■ Work instructions ■
Only the lines from the one containing "458x282 pixels. How" to the end of the records belong in the answer; repeat them exactly and drop the pictures.

[Opening Provided material section]

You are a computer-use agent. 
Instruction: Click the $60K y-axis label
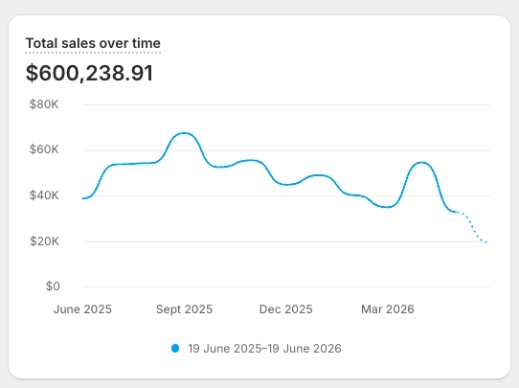[44, 149]
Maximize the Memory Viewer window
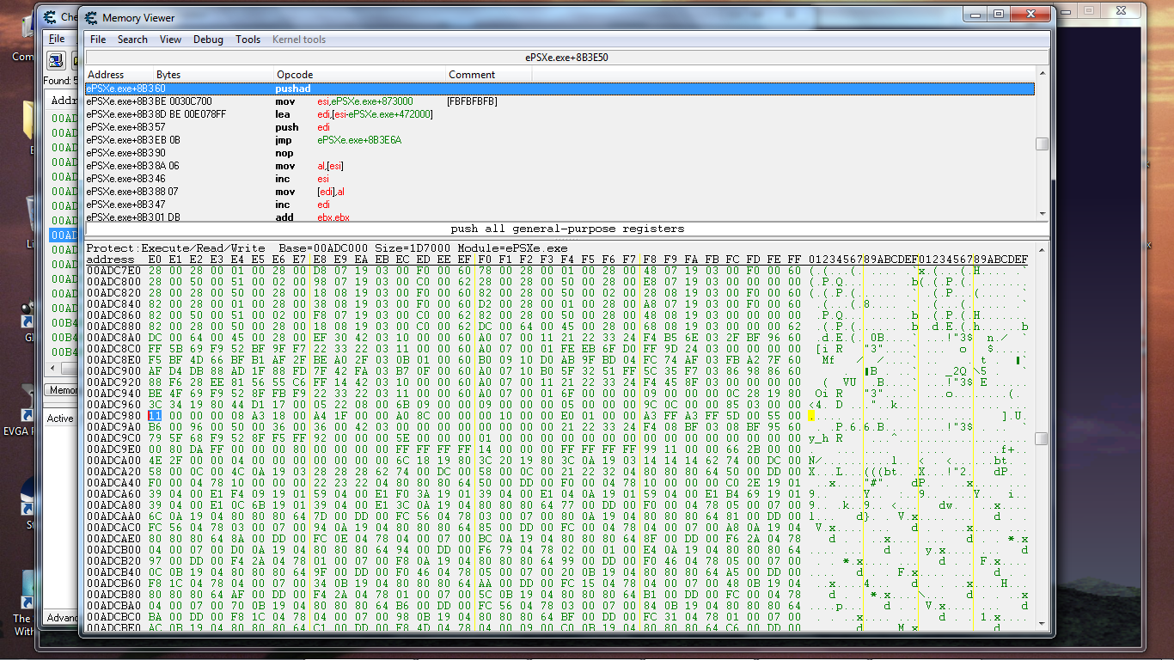1174x660 pixels. (998, 15)
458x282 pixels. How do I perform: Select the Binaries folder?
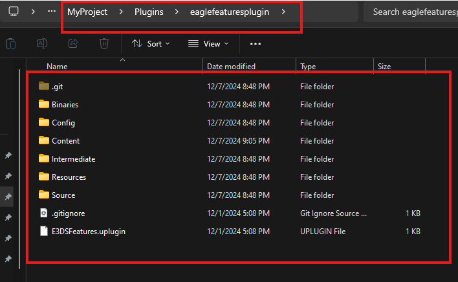pyautogui.click(x=65, y=104)
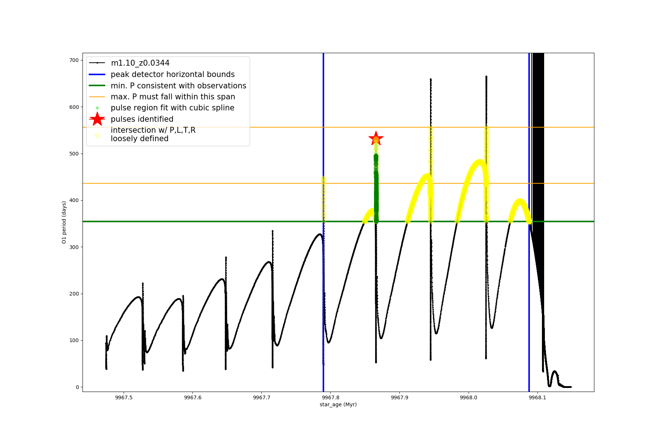Click the red star marker on the plot
The width and height of the screenshot is (660, 440).
(376, 139)
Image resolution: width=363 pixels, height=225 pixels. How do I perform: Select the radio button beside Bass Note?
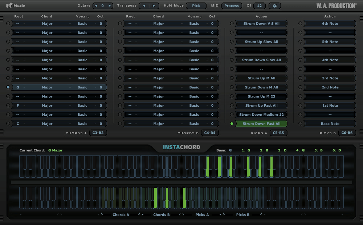tap(300, 124)
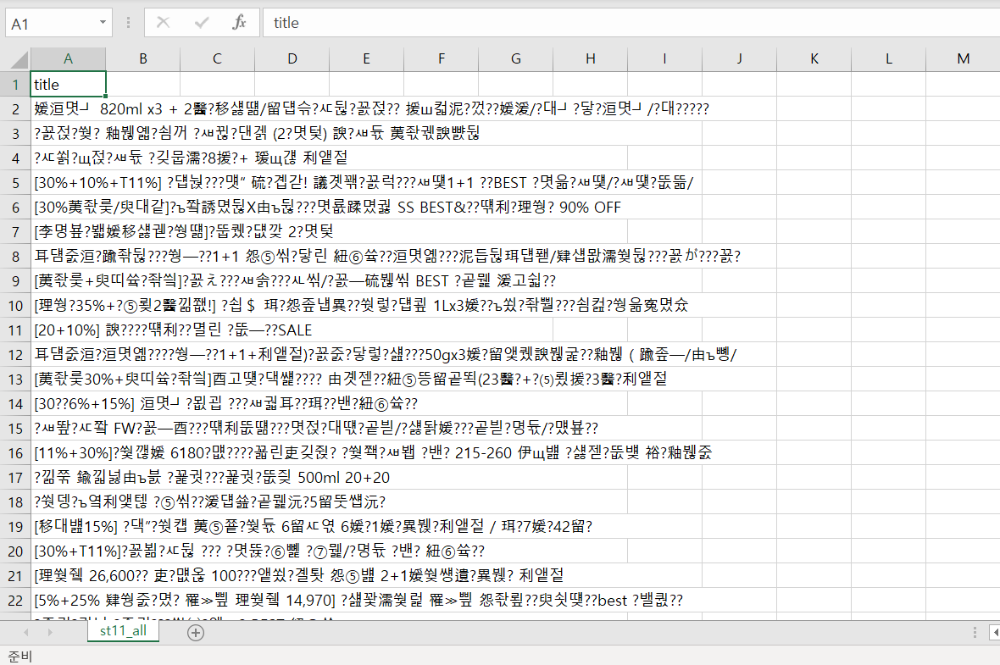Open the Name Box dropdown arrow
1000x665 pixels.
coord(103,23)
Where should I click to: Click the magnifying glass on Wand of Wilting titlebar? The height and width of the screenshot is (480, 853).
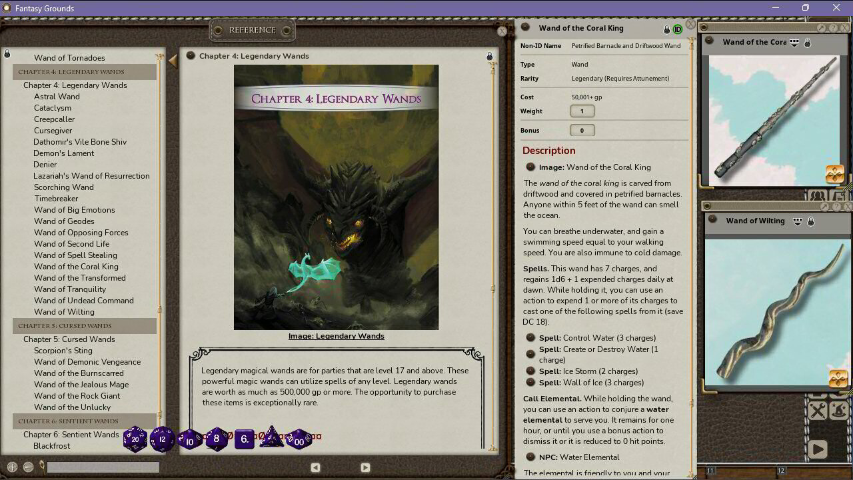(826, 206)
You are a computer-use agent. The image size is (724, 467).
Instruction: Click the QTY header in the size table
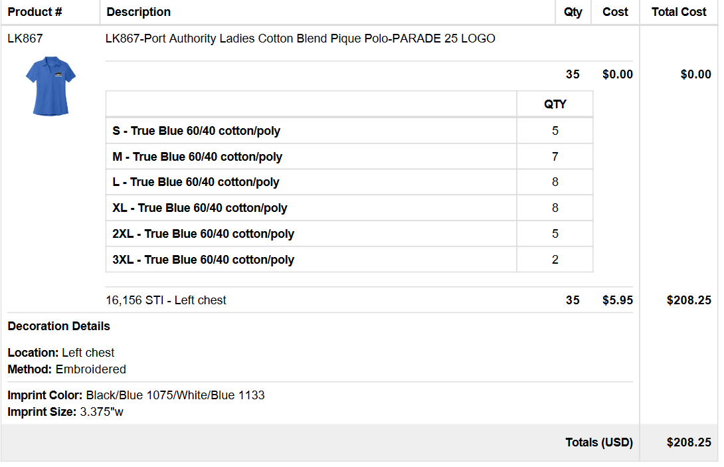(555, 104)
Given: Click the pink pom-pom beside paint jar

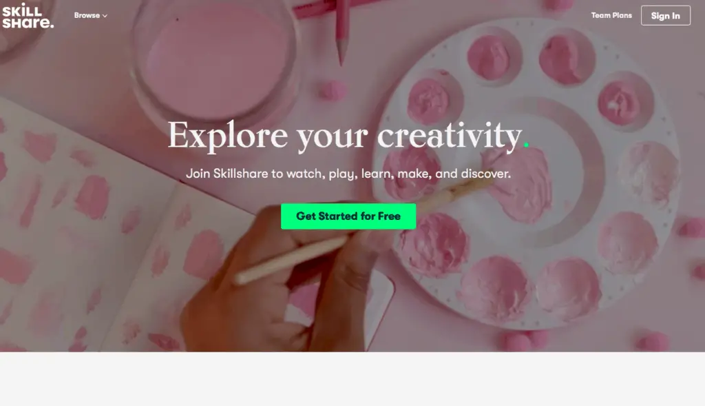Looking at the screenshot, I should tap(333, 90).
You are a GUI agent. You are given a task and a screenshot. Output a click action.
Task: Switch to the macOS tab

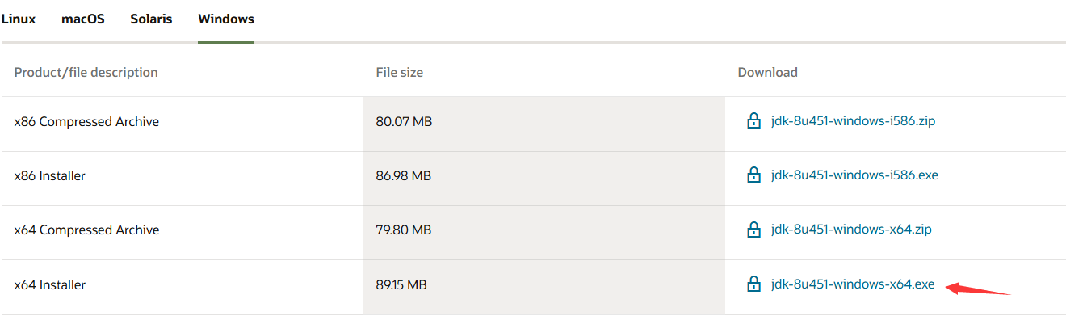[83, 19]
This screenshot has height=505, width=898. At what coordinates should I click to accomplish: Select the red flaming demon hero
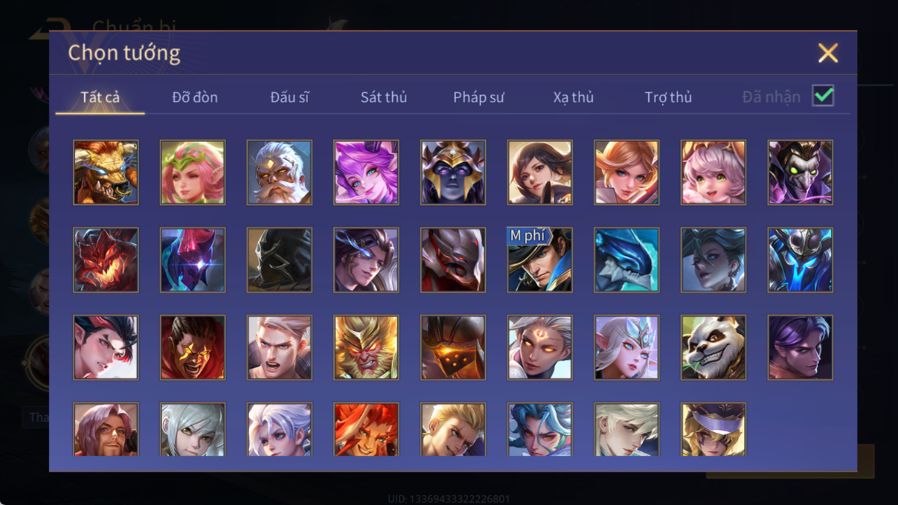[x=106, y=259]
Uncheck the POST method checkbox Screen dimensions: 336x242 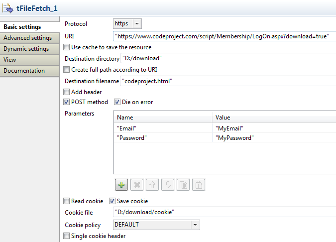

[Closing Provided material section]

■ Expected answer ■
458x282 pixels. How do I perform: Select the Binaries folder?
pyautogui.click(x=65, y=104)
Click the red star marker on the plot
The width and height of the screenshot is (660, 440).
(376, 139)
Image resolution: width=363 pixels, height=225 pixels. How do I perform: Select the radio button beside Bass Note?
tap(300, 124)
Open the Name Box dropdown arrow
1000x665 pixels.
coord(103,23)
Where should I click to: Click the magnifying glass on Wand of Wilting titlebar? The height and width of the screenshot is (480, 853).
(826, 206)
You are a computer-use agent. The image size is (724, 467).
Instruction: Click the QTY header in the size table
(555, 104)
Given: Click the pink pom-pom beside paint jar

Looking at the screenshot, I should tap(333, 90).
You are a GUI agent. You are given a task and a screenshot. Output a click action.
Task: Switch to the macOS tab

[83, 19]
This screenshot has height=505, width=898. At what coordinates should I click to accomplish: Select the red flaming demon hero
[x=106, y=259]
Uncheck the POST method checkbox Screen dimensions: 336x242 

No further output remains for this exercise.